State and local governments (including rural communities) receive federal funding (authorization up to $300M/year and high federal cost-shares up to 90–100% for qualifying areas) that substantially lowers local upfront costs for building multimodal walking and biking projects.
Local and regional governments and communities gain support to build safe, connected walking and biking greenways that improve everyday access to jobs, schools, transit, and parks for urban and suburban residents.
Low-income communities and communities of color are prioritized for support to help reduce disparities in pedestrian and bicyclist fatalities and improve equitable access to services and opportunities.
Taxpayers fund the program (authorized up to $300M/year through 2031), increasing federal spending which could raise deficits or require offsetting cuts elsewhere.
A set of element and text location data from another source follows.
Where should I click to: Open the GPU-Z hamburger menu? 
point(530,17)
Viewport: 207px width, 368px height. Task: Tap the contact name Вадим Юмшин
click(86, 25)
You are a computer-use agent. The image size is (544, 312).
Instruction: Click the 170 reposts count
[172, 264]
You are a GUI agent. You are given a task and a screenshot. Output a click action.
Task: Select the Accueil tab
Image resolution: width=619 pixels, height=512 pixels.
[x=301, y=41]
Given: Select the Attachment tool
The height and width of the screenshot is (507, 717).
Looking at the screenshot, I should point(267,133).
Matching fund and local commitment requirements may disadvantage low-capacity or cash-strapped jurisdictions, leaving high-need communities unable to compete for construction grants.
Smaller local projects under the $15M eligibility threshold are excluded from construction funding, potentially blocking grassroots, small-town, or neighborhood-scale improvements.
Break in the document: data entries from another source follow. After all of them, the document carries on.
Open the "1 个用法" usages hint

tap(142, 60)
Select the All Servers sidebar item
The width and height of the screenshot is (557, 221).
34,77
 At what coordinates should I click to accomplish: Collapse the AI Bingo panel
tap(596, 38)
Based on analysis of 4 sections of legislative text.
Creates a federal competitive grant program to plan, build, and improve regionally or nationally significant greenway paths and related property acquisitions.
Establishes a federal competitive grant program to fund the planning, construction, improvement, and real property acquisition for safe, connected greenway paths that the Secretary designates as regionally or nationally significant. Grants target projects that cross jurisdictions or State lines, improve safety and access to jobs, reduce single-occupant vehicle trips and emissions, integrate with transit/parks/waterways, and address equity concerns such as high bicyclist/pedestrian fatality rates and access for low-income communities and communities of color. Applicants must apply in a Secretary-prescribed form, demonstrate community support and sponsor commitments, and meet matching or in-kind contribution requirements unless exempted; projects partly on Federal land require cooperative agreements with the relevant Federal agency. The Secretary must prioritize outcomes like increased walking/bicycling, cross-community connections, transit integration, and broad public support, and must set aside at least $5,000,000 each fiscal year for planning-related activities.